Document segment -
%%
Friday, 24, Apr, 2026
 
 
 
Expand O P Jindal Global University
 
  
  
 
 
 

Abha Dave vs Director, Army Institute Of ...
2009 Latest Caselaw 2302 Del

Citation : 2009 Latest Caselaw 2302 Del
Judgement Date : 28 May, 2009

Delhi High Court
Abha Dave vs Director, Army Institute Of ... on 28 May, 2009
Author: V.K.Shali
*            THE HIGH COURT OF DELHI AT NEW DELHI

+ Writ Petition (Civil) No. 9347/2009 & CM No.7266/2009 (stay)


                                     Date of Decision : 28.5.2009

ABHA DAVE                                        ...... Petitioner
                                   Through : Mr.V.Shekhar with
                                   Mr.Abhigya, Mr.A.Kaushik and
                                   Ms.Vandana Sharma, Advs.


                               Versus

DIRECTOR, ARMY INSTITUTE OF MANAGEMENT &
TECHNOLOGY & ORS.              ...... Respondents
                      Through          :     Col.
                      R.Balasubramanian, Adv. for
                      respondents 1 to 3.
                      Mr.G.D.Goel with Mr.Sanjiv
                      Goel, Advs. for respondent
                      no.4.


CORAM :
HON'BLE MR. JUSTICE V.K. SHALI

1.    Whether Reporters of local papers may be
      allowed to see the judgment?                   YES
2.    To be referred to the Reporter or not ?        NO
3.    Whether the judgment should be reported
      in the Digest ?                                NO

V.K. SHALI, J. (Oral)

1. The petitioner in the instant writ petition has challenged

the letter dated 01.5.2009 issued by Dr. M.K.Kushwaha,

Director, Army Institute of Management & Technology (AIMT),

Greater NOIDA. In addition to this, the petitioner has sought

other consequential reliefs.
%%
Information given -
%%
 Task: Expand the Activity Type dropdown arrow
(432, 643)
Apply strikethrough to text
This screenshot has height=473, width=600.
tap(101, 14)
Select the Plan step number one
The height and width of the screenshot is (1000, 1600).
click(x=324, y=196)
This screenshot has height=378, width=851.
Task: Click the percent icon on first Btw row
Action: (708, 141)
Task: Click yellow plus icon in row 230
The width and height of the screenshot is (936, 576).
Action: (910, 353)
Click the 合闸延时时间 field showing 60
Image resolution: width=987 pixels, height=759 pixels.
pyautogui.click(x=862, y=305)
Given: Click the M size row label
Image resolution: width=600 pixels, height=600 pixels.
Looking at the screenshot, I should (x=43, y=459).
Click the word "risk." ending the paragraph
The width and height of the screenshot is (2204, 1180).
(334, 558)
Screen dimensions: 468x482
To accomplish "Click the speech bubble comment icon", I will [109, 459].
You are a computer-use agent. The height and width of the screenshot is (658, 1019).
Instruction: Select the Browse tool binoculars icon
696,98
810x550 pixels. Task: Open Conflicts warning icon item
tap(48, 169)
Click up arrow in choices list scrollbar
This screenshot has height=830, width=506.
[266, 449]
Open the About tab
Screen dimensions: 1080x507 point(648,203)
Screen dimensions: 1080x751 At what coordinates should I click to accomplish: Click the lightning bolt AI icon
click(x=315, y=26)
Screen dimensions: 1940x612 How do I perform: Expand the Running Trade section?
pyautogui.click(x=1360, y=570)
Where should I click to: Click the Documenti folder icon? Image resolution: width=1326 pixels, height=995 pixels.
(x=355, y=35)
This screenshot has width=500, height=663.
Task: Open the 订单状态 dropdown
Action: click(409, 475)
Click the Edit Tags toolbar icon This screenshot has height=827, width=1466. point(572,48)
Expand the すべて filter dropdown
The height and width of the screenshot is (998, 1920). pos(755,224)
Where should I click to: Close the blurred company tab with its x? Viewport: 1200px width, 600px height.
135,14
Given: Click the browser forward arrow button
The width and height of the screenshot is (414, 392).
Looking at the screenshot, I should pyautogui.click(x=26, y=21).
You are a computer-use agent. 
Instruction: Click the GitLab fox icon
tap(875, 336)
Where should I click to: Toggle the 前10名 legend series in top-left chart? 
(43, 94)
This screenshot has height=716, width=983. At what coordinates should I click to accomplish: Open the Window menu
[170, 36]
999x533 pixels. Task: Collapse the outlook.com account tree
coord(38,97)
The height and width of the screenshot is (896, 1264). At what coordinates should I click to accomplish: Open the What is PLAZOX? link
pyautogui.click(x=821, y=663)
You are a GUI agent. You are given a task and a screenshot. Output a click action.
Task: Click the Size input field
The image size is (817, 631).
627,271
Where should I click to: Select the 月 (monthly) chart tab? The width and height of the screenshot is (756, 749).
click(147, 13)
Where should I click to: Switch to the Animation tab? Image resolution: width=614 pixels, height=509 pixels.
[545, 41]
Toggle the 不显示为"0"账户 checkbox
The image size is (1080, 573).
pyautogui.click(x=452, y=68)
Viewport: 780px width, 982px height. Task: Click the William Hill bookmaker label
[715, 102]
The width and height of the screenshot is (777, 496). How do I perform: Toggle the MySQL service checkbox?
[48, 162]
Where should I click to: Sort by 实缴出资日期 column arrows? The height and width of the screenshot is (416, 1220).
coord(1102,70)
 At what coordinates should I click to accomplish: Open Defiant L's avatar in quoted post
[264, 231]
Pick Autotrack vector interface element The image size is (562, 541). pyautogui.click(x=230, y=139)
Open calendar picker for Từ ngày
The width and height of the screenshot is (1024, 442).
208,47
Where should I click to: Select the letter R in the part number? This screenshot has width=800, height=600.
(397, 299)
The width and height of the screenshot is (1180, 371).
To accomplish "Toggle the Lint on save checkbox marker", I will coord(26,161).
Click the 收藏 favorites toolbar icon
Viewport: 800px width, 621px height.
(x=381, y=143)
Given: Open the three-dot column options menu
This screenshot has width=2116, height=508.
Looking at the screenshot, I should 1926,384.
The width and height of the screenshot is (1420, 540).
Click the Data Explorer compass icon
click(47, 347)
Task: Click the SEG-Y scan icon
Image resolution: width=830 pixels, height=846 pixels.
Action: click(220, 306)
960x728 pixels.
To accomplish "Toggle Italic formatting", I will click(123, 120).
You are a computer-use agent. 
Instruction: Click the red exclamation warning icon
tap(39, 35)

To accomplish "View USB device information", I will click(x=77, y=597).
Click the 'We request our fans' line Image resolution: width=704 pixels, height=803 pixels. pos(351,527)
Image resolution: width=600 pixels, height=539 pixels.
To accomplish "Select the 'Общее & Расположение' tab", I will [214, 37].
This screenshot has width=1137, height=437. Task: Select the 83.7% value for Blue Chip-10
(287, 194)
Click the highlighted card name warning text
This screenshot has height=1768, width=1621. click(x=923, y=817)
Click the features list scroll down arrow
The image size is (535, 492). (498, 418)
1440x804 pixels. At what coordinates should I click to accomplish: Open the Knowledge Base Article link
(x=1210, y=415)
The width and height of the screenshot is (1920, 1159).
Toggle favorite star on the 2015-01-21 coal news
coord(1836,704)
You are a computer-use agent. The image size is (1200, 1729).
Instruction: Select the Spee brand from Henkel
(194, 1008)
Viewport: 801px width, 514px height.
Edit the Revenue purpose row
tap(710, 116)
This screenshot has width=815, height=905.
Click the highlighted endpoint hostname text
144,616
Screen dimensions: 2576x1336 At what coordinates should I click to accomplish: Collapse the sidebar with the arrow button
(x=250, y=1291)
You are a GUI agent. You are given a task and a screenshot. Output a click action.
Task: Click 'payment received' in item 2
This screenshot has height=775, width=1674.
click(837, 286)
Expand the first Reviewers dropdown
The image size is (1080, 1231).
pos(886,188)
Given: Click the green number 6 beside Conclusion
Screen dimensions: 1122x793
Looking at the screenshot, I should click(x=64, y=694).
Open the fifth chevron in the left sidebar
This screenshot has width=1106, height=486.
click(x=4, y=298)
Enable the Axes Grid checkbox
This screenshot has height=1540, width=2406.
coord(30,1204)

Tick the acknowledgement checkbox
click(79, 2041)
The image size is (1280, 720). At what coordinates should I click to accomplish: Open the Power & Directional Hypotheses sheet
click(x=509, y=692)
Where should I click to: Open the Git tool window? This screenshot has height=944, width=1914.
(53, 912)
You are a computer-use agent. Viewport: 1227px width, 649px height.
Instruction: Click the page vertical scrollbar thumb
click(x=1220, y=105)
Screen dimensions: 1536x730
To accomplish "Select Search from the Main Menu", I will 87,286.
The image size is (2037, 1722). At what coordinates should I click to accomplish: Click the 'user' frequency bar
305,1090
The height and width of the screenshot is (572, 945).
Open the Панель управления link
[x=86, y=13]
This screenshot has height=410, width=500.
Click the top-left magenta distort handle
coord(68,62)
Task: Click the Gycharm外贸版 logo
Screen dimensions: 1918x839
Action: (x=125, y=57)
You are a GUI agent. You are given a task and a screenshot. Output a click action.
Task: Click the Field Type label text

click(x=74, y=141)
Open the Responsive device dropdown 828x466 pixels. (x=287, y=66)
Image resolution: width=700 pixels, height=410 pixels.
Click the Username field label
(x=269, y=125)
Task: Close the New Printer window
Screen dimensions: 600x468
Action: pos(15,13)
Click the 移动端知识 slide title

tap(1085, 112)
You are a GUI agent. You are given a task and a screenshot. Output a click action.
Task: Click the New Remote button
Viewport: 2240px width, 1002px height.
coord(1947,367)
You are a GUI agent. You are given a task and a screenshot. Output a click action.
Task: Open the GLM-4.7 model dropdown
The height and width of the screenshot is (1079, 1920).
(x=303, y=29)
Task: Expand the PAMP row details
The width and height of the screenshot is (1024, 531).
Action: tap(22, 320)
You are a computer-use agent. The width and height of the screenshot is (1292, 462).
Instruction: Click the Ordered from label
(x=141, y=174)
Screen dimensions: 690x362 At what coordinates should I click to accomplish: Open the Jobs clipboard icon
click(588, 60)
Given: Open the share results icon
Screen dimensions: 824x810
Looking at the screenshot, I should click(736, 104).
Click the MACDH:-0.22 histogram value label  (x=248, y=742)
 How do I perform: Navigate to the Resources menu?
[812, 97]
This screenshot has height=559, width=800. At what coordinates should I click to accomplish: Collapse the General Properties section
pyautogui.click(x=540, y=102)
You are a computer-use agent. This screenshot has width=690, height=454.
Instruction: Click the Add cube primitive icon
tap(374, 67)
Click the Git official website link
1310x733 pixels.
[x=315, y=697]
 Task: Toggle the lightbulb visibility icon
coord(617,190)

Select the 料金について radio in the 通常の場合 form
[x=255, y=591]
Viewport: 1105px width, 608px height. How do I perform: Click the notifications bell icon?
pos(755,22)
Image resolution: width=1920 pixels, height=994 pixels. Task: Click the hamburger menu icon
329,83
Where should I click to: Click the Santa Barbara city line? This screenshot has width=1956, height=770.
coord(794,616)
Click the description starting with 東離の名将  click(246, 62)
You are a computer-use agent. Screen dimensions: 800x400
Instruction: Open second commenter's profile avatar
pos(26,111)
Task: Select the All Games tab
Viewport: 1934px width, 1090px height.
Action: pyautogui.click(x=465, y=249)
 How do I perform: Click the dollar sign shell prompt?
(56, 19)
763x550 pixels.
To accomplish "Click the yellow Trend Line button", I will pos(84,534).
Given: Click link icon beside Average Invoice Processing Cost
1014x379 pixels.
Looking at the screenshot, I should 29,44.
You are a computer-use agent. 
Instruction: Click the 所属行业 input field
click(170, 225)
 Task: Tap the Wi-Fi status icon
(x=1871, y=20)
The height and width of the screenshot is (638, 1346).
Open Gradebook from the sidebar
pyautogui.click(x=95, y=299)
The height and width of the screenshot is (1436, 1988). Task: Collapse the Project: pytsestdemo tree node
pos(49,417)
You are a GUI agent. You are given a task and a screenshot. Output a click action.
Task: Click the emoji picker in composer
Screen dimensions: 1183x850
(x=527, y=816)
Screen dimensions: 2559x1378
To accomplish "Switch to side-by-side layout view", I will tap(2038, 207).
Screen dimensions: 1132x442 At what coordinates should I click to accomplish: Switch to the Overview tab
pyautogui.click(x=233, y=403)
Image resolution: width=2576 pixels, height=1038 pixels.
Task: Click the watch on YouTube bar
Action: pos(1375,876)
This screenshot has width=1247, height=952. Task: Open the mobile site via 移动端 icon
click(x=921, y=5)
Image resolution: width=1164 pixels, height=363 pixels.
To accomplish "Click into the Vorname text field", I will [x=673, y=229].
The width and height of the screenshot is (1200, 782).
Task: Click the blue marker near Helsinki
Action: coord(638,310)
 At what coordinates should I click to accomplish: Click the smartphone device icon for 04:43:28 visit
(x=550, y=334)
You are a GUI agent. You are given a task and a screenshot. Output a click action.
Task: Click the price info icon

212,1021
%%
Instructions for the task - Reproduce the full Delhi High Court judgment excerpt word for word, keeping every line and character intact. The records have nothing to do with what you need to do here.

In response -
Friday, 24, Apr, 2026
 
 
 
Expand O P Jindal Global University
 
  
  
 
 
 

Abha Dave vs Director, Army Institute Of ...
2009 Latest Caselaw 2302 Del

Citation : 2009 Latest Caselaw 2302 Del
Judgement Date : 28 May, 2009

Delhi High Court
Abha Dave vs Director, Army Institute Of ... on 28 May, 2009
Author: V.K.Shali
*            THE HIGH COURT OF DELHI AT NEW DELHI

+ Writ Petition (Civil) No. 9347/2009 & CM No.7266/2009 (stay)


                                     Date of Decision : 28.5.2009

ABHA DAVE                                        ...... Petitioner
                                   Through : Mr.V.Shekhar with
                                   Mr.Abhigya, Mr.A.Kaushik and
                                   Ms.Vandana Sharma, Advs.


                               Versus

DIRECTOR, ARMY INSTITUTE OF MANAGEMENT &
TECHNOLOGY & ORS.              ...... Respondents
                      Through          :     Col.
                      R.Balasubramanian, Adv. for
                      respondents 1 to 3.
                      Mr.G.D.Goel with Mr.Sanjiv
                      Goel, Advs. for respondent
                      no.4.


CORAM :
HON'BLE MR. JUSTICE V.K. SHALI

1.    Whether Reporters of local papers may be
      allowed to see the judgment?                   YES
2.    To be referred to the Reporter or not ?        NO
3.    Whether the judgment should be reported
      in the Digest ?                                NO

V.K. SHALI, J. (Oral)

1. The petitioner in the instant writ petition has challenged

the letter dated 01.5.2009 issued by Dr. M.K.Kushwaha,

Director, Army Institute of Management & Technology (AIMT),

Greater NOIDA. In addition to this, the petitioner has sought

other consequential reliefs.